What Happens When You Are Injured By A Recalled Product?Share
If you've been injured or made ill by a product that was recalled by the manufacturer, you may be wondering about your next steps. Can you recover funds to help compensate you for any medical expenses? What responsibility does the manufacturer have to ensure that the product was removed from shelves? Does it make a difference whether you purchased the product after the recall was made public? Read on to learn more about product recalls and how timing may affect your ability to file a claim.
How does the product recall process work?
When a company or manufacturer becomes aware that one of its products is defective, dangerous, or contaminated, it must immediately issue a public recall to inform vendors that they should remove this product from the shelves as well as to inform consumers that use or consumption of this product could result in injury. In most cases, the company will either compensate the customer for his or her purchase or issue a replacement product.
However, if a customer has already been injured by the product, the company's liability may be much higher.
What happens if you purchased a product prior to its recall?

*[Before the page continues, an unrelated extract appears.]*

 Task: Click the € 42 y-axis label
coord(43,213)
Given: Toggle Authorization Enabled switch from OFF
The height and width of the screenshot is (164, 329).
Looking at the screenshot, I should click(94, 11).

In many cases, a company will only be liable for compensatory damages if it was unaware the product would or could cause injury. These damages are meant to make you whole, and can include funds for medical expenses, lost wages, and any emotional damages. However, if it can be shown that the company was (or should have been) aware that the product was defective, and the company failed to issue a recall in a timely manner, it may be liable for punitive damages in addition to any compensatory damages. These can greatly exceed the value of compensatory damages and are meant to discourage the company from engaging in similar conduct in the future.
What if you purchased a product after it was recalled?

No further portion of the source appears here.